Data centres: the good, the bad and the ugly

Monday 1 December 2025

Summary provided by officers
IBA Corporate and M&A Law Committee

A session at the IBA Annual Conference Toronto 2025, on 3 November 2025

Real Estate Section (Lead)
Corporate and M&A Law Committee
Tax Committee

Session Co-Chairs
Maria Flavia Candido Seabra, Machado Meyer Advogados, São Paulo
Adina Shapiro, Meitar Law Offices, Ramat Gan

Panelists
Maximilien De Ridder, Lenz & Staehelin, Geneva
David Eliakim, King & Wood Mallesons, Sydney
Travis McCready, JLL, Boston
Marc Mondesir, Equinix, Toronto
Susanne Schreiber, Bär & Karrer, Zürich
Sushant Shetty, Fox Mandal & Associates, Mumbai

Session summary

Roughly 50 per cent of the world’s data has been generated in only the last three years -- and less than six per cent of the data created this year will be kept in data storage. Add to that the 21 per cent compound annual growth rate (CAGR) increase in internet traffic and the surge in data consumption – especially on mobile devices – and it becomes clear why the demand for new data centres is skyrocketing. But building them is no simple task: for example, the power consumption of a 40 MW data centre is equivalent to that of a city made up of 33,000 homes and/or a population of 86,000 people.

We had the opportunity to dive into research and findings such as these during the session ‘Data centers: the good, the bad and the ugly', organised by the Real Estate Section, the Corporate and M&A Law Committee and the Taxes Committee, co-chaired by Adina Shapiro and Maria Flavia Candido Seabra, together with a multidisciplinary panel: Marc Mondesir, Travis McCready, Sushant Shetty, Susane Schreiber and David Eliakim.

The discussion expanded on the explosive growth of global data generation outlined at the outset, examining how rising artificial intelligence (AI) workloads, hyperscaler expansion and power scarcity are reshaping the fundamentals of site selection, permitting, energy strategy and infrastructure planning. As one speaker noted, 'our entire way of life relies on digital infrastructure -- and at the heart of it are data centres and the electricity that powers them,' underscoring their evolution into a distinct and complex asset class.

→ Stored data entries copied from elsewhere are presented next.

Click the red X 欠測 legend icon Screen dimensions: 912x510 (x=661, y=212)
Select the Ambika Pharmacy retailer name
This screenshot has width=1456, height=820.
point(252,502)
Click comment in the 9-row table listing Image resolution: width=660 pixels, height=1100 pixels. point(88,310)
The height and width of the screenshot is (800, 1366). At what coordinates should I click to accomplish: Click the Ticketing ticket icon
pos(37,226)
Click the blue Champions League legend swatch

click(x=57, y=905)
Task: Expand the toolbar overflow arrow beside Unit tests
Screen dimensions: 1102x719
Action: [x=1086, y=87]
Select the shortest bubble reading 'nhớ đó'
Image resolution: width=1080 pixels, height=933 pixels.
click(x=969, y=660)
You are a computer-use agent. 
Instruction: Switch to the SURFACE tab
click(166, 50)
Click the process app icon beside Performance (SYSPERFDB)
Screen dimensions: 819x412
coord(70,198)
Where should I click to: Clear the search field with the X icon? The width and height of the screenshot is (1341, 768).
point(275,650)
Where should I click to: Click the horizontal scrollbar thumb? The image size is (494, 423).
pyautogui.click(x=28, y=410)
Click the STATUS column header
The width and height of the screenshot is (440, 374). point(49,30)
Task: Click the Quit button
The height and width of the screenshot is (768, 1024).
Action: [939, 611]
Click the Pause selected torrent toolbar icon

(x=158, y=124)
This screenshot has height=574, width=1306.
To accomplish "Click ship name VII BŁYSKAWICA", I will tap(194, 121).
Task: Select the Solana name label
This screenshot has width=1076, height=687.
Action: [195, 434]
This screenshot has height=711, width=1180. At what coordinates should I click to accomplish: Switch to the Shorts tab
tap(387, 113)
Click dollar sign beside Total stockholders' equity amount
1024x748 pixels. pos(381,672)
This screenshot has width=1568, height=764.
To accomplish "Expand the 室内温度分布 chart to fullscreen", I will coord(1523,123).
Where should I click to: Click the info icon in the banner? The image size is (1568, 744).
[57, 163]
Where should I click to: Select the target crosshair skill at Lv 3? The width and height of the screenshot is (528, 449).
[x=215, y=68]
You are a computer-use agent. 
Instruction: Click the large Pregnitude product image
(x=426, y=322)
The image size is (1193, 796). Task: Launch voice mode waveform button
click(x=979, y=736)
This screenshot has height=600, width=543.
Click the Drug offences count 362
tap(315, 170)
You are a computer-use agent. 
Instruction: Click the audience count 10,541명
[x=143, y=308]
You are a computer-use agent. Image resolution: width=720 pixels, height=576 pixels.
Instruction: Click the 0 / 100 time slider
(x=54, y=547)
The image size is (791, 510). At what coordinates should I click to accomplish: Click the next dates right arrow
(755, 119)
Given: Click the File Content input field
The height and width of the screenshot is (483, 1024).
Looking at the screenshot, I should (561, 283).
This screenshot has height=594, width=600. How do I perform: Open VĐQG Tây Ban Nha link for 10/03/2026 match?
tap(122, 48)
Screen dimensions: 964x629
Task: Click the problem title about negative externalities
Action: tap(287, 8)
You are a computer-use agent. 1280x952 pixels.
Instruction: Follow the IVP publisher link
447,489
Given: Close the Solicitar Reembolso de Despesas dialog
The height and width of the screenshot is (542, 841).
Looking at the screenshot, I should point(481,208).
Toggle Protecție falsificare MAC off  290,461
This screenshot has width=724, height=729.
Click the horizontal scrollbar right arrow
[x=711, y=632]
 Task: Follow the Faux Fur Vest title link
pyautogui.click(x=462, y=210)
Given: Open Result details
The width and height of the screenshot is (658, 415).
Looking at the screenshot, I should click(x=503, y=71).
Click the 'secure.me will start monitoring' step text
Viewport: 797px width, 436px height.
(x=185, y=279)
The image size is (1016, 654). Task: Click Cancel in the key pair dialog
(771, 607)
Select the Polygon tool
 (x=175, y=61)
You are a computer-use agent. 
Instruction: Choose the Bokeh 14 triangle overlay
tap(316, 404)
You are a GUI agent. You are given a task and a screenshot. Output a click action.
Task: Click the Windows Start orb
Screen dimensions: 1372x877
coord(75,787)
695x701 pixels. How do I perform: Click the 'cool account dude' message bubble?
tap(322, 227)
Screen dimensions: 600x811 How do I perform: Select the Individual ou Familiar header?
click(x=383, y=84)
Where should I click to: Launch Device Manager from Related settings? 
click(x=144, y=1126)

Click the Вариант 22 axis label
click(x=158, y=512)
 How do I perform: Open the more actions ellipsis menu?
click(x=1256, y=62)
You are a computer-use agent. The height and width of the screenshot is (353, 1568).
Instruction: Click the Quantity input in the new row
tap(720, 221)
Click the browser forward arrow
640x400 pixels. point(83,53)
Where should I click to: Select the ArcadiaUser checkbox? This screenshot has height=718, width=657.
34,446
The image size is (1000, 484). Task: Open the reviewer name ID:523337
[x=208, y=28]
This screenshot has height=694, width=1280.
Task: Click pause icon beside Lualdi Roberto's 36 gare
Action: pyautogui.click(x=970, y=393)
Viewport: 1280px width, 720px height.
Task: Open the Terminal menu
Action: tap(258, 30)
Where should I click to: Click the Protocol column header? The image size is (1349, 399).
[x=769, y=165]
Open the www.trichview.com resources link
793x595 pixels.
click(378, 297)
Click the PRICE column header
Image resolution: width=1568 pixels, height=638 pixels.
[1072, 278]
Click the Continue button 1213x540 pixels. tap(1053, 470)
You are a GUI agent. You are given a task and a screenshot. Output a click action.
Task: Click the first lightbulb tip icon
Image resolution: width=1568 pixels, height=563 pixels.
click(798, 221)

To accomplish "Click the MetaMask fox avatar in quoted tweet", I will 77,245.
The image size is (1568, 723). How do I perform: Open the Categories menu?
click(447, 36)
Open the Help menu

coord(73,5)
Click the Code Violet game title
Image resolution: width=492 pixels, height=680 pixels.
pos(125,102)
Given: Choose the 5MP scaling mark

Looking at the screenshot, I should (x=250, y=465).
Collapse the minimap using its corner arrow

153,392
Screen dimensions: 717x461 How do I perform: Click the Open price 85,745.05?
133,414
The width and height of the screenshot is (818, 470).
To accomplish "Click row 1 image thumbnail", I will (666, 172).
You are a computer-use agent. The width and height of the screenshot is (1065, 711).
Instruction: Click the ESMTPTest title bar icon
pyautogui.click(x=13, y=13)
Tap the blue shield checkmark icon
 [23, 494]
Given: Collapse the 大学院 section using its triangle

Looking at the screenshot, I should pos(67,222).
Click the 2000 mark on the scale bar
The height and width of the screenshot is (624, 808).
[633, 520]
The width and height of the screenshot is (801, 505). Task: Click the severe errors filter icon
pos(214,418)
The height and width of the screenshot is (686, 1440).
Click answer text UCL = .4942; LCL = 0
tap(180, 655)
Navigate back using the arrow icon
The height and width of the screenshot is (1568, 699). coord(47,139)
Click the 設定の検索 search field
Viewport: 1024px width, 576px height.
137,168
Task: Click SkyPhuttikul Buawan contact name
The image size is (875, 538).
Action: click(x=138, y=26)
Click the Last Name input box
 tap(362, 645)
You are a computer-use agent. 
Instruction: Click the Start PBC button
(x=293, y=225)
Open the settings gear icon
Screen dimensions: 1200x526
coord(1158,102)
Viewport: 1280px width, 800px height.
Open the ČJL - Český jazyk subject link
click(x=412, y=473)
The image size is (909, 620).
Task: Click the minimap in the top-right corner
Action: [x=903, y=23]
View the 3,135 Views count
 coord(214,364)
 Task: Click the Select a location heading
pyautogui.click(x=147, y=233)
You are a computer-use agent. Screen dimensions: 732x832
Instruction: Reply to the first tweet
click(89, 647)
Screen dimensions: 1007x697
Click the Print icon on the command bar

From there, the panel explored how these real estate and technical constraints flow into M&A, financing, tax and cross-border structuring. The conversation highlighted the increasing reliance on innovative financing models, forward sale agreements and platform-level investments, alongside growing regulatory fragmentation across jurisdictions. Issues such as data localisation, foreign direct investment (FDI) review, export control regimes and the classification of data centres as critical infrastructure now play a direct role in valuation, feasibility and due diligence processes. Several panelists emphasised the unprecedented pace of change within the sector, aptly summarised by the remark that 'the sector is moving so fast there are more questions to pose than answers.' Looking ahead, the panel agreed that the coming few years will be defined by intensifying competition for power resources, regulatory realignment, sovereign AI requirements and rapid shifts in technical specifications, making early, integrated planning across legal, regulatory, commercial and technical dimensions essential.

Key takeaways

  • power is the defining constraint: both a technical and political issue affecting siting, approvals and cost structures;
  • data centres behave like critical infrastructure, requiring multidisciplinary due diligence across real estate, regulatory, cybersecurity and environment, social and governance (ESG) domains;
  • deal structures are evolving, with joint venture (JV) models, real estate investment trust (REIT) partnerships, forward sale agreements and platform-level investments dominating growth strategies;
  • geopolitics now directly shapes feasibility, including export control rules, national security reviews and localisation mandates;
  • future formats are emerging, namely underwater cooling, off-coast power integration, distributed micro-data centres and even space-based compute nodes;
  • regulatory fragmentation is accelerating, making early and continuous regulatory engagement essential; and
  • the three to five year horizon will involve market defining shifts, driven by enabling technologies, AI power density and new computer architectures.